Task to carry out >>
In the entries below, the lines from the one with "Click the Oct 16 date beside the handle" through the one with "At what coordinates" are to be copied exactly; both ends count.

Data extracts >>
—————

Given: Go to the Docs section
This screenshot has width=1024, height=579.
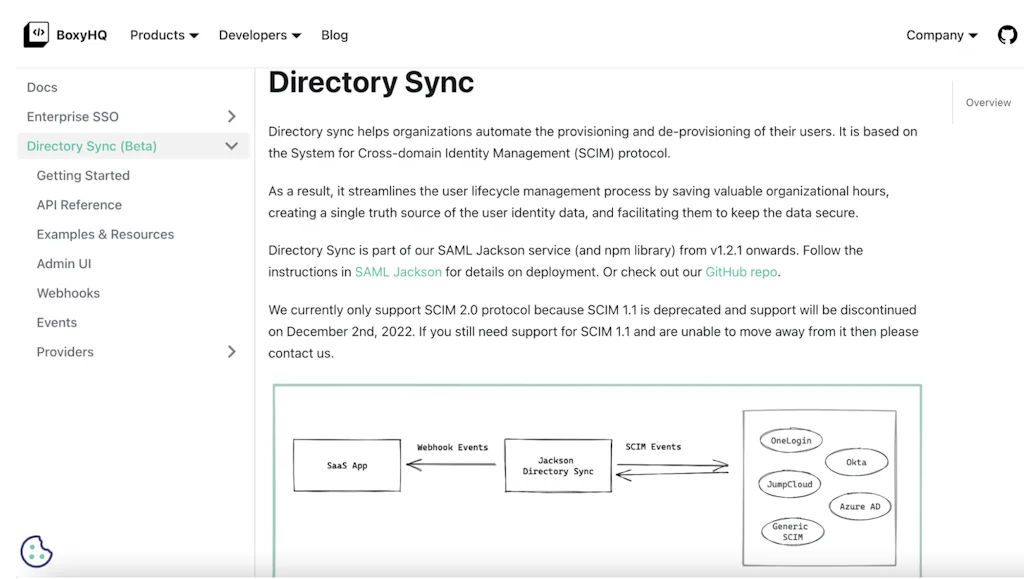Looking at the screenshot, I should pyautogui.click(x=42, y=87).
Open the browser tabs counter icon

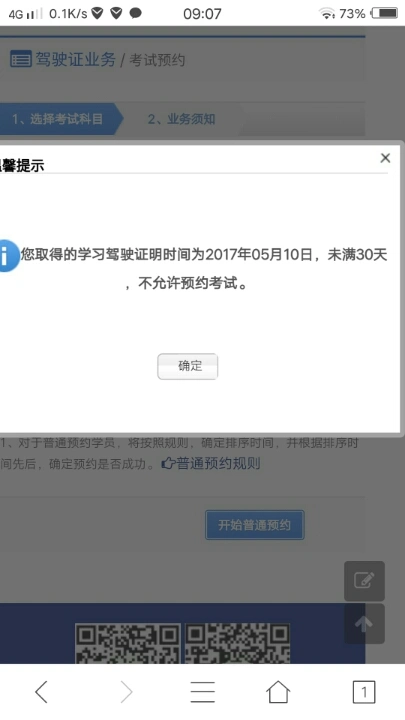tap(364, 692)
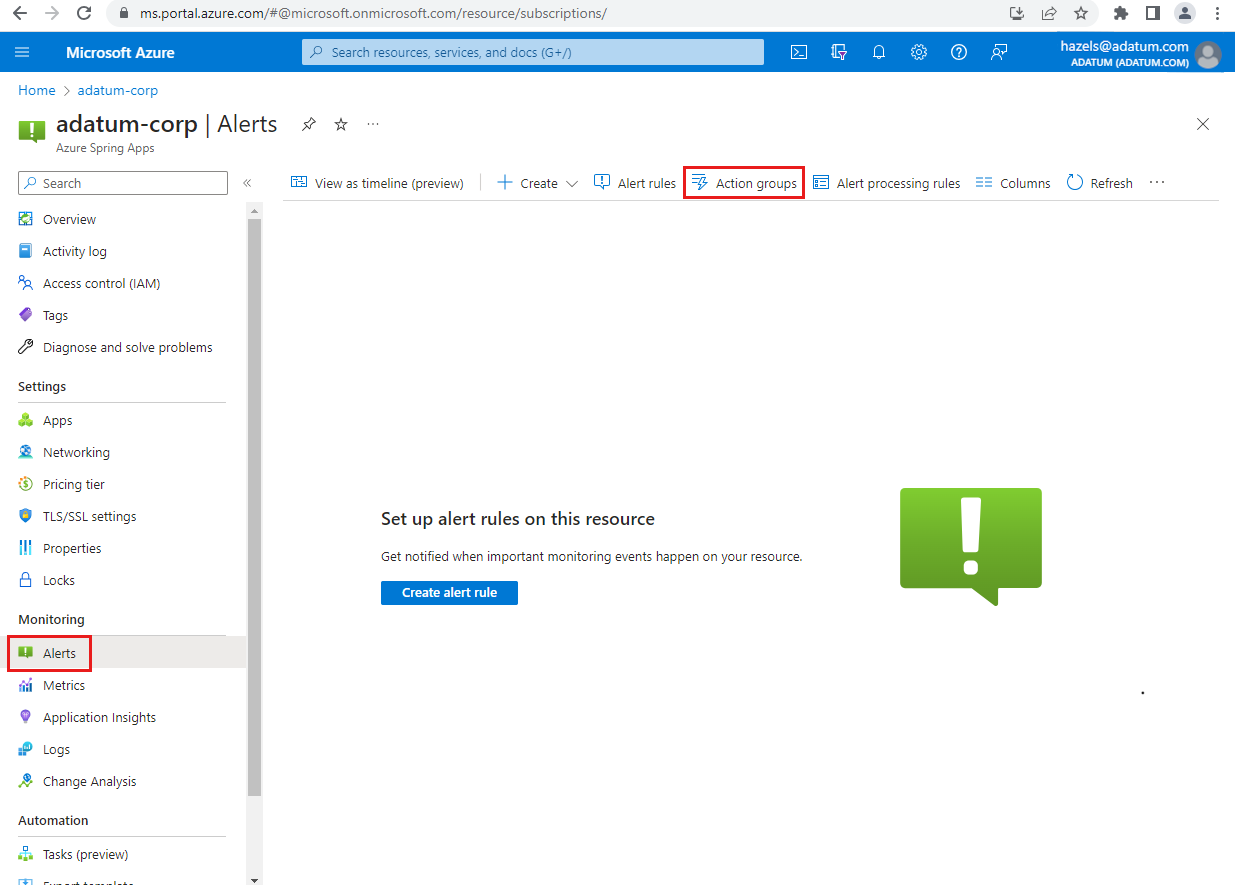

—————

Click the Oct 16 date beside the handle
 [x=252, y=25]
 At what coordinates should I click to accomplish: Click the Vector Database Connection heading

—————

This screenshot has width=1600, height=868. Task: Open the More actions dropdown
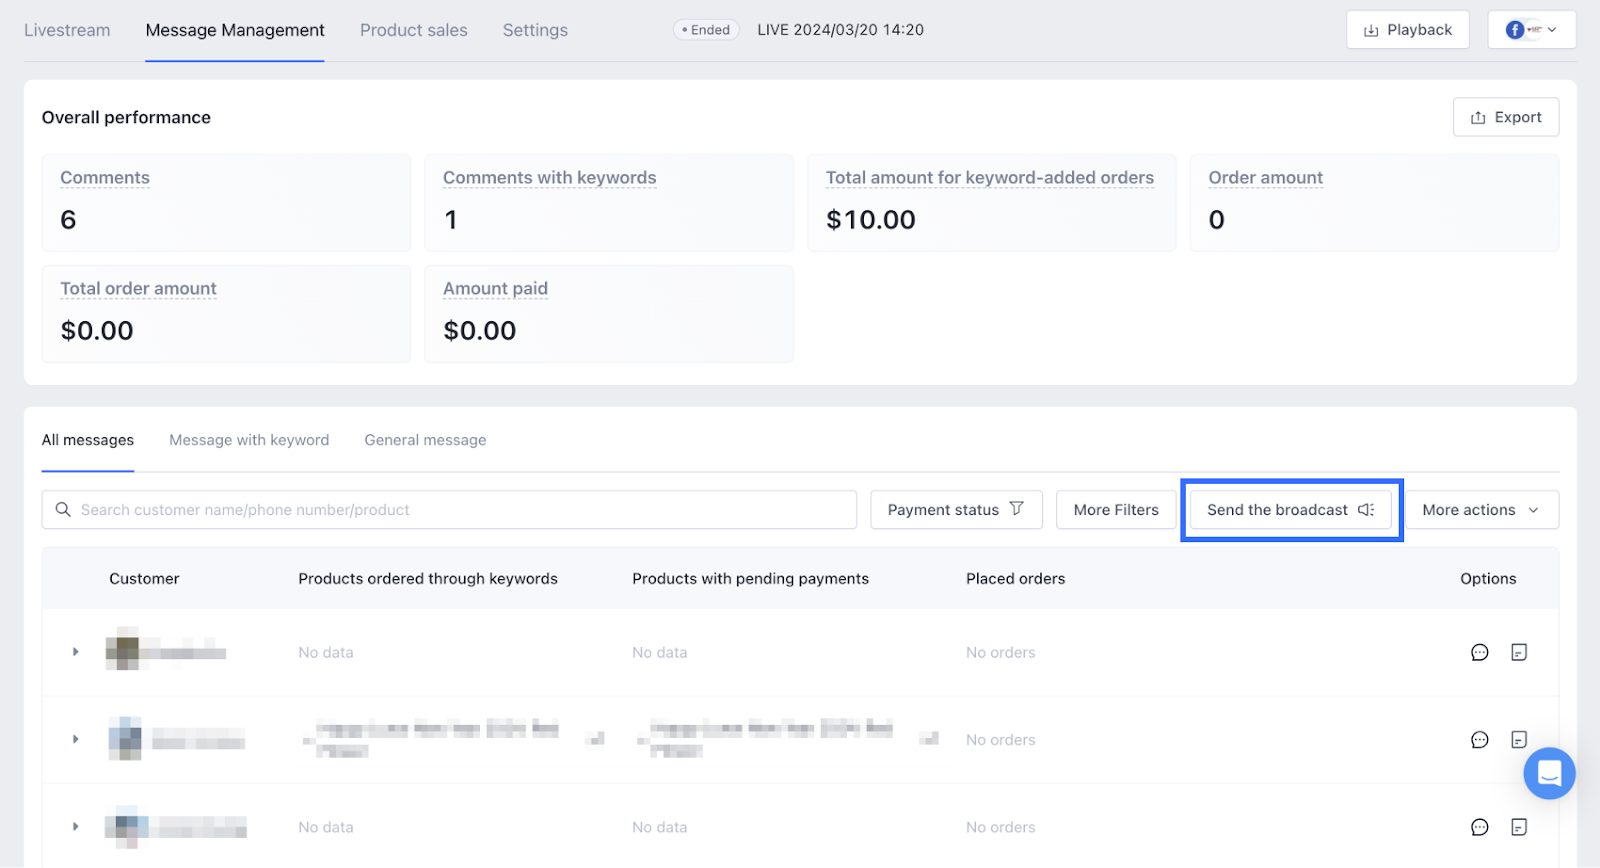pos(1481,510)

—————

Expected answer >>
Click the Oct 16 date beside the handle
 [x=252, y=25]
 At what coordinates should I click to accomplish: Click the Vector Database Connection heading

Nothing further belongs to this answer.